Nella prefazione la moglie Manuela Olivieri regala al lettore alcuni aspetti intimi che facevano parte del mondo di Pietro. Nato da una famiglia modesta, la leggenda vuole che da piccolo Mennea si fosse guadagnato la fama in città sfidando in corsa i “macchinoni” dei ragazzi più ricchi: non c’erano Alfa Romeo o Ferrari che tenessero, Pietro in velocità le bruciava tutte. “Questo libro  - racconta la signora Olivieri Mennea - fa conoscere Pietro in maniera semplice; sono molto gelosa della nostra immagine e ho paura che venga travisata.

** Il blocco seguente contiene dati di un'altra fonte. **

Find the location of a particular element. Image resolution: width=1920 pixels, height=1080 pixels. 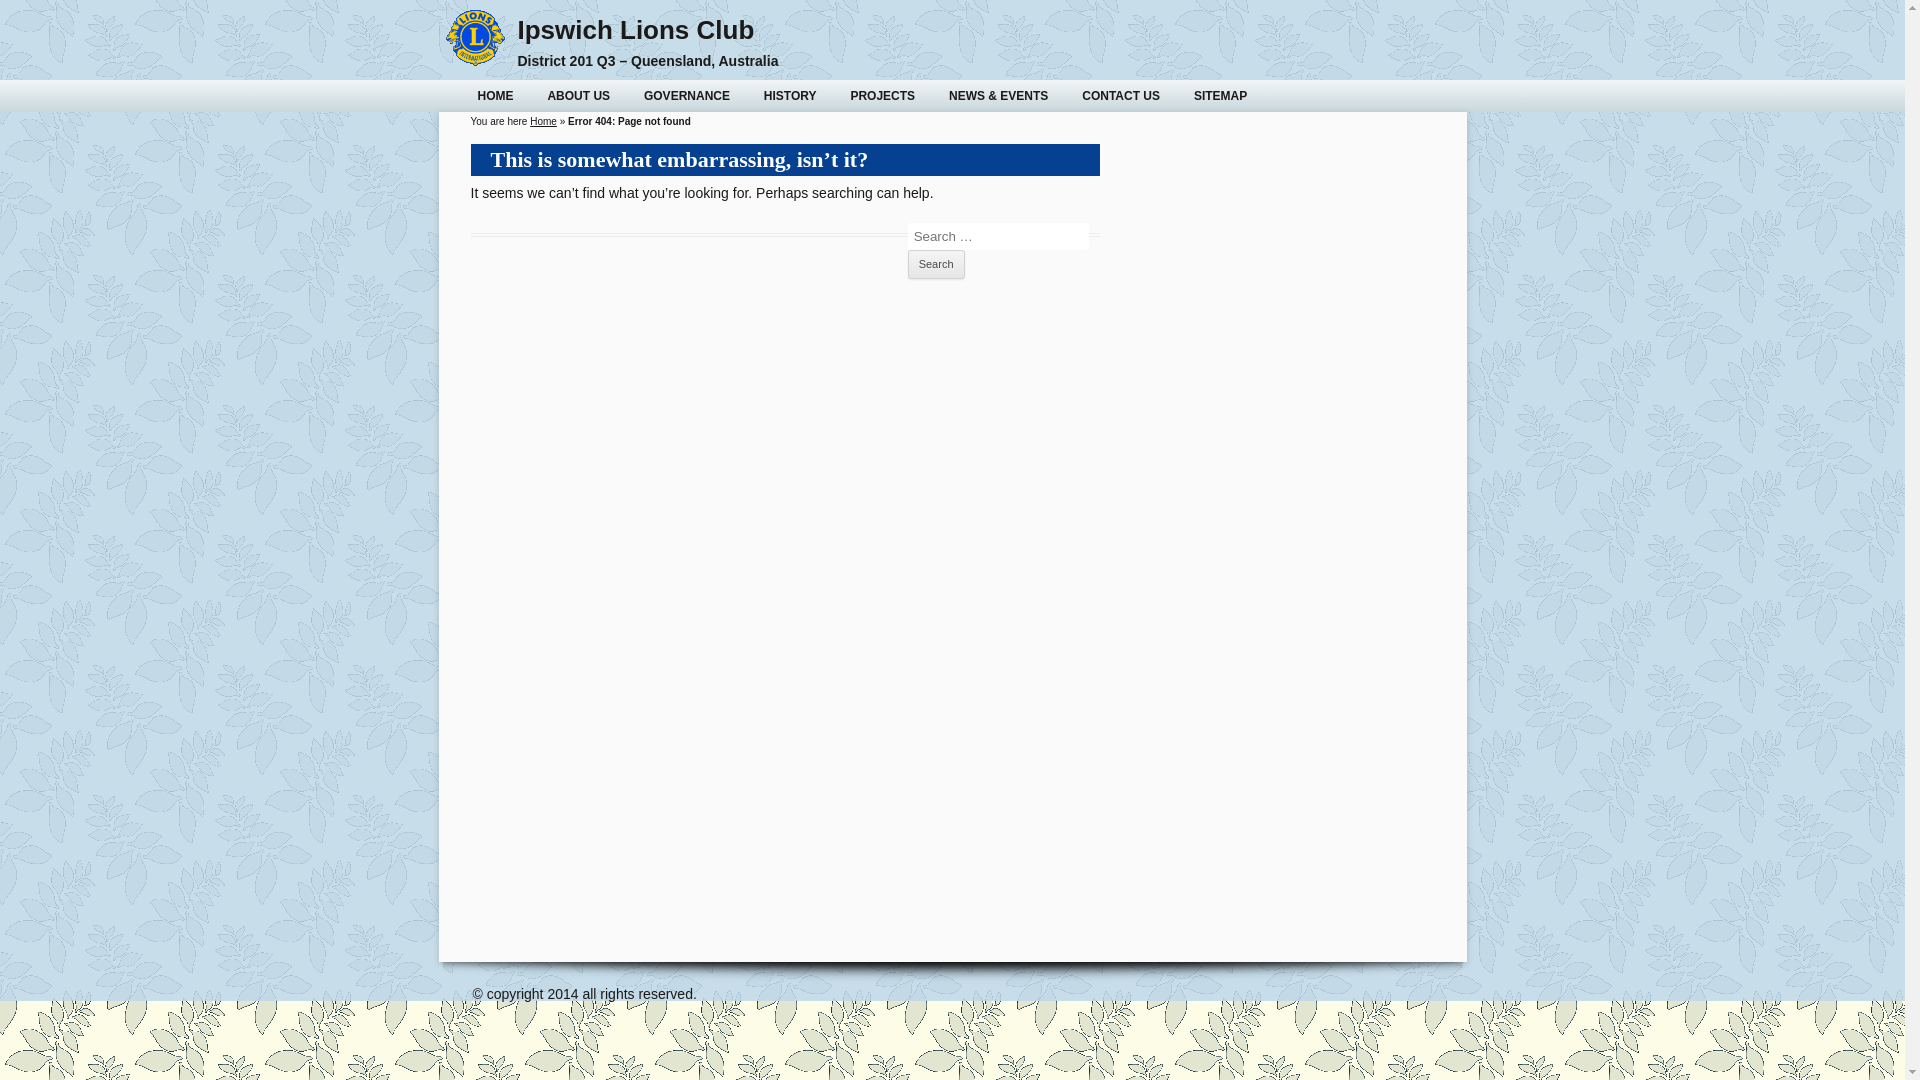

Questo libro è diverso perché si legge tutto ad un fiato e racconta attraverso i passaggi più importanti, la vita di Pietro attraverso i miei occhi. La maggior parte dei libri su Pietro sono molto tecnici perché lui era geloso della sua privacy. Credo però che sia stato importante far conoscere anche il suo aspetto più umano.”

Dibari aggiunge: “Per noi gente del Sud, Mennea significava un sogno, un’occasione, la possibilità di farcela soprattutto per i giovani. In un luogo difficile come la nostra terra, ha realizzato i suoi sogni. Noi lo abbiamo visto come uno “staffettista” che prende i nostri sogni e li porta lontano. E quel “recupera recupera recupera” urlato prima del suo oro, una metafora per la nostra terra."

Un sogno che sembra impossibile che immagine diventa realtà.

“Quando ho conosciuto Pietro  - spiega Manuela Olivieri - pensavo fosse un pensatore, perché mi parlava di progetti irrealizzabili. Bisogna sempre pensare e sognare, diceva, le parole mai e impossibile non esistevano nel suo vocabolario. In verità questa è una mentalità che viene dallo sport, dove con la determinazione si può raggiunge qualunque cosa. E questo è il messaggio che Pietro lascia in eredità soprattutto ai giovani di adesso, così fragili, accanto all’importanza della sconfitta: solo chi non ha fatto nulla non ha mai subito una sconfitta”.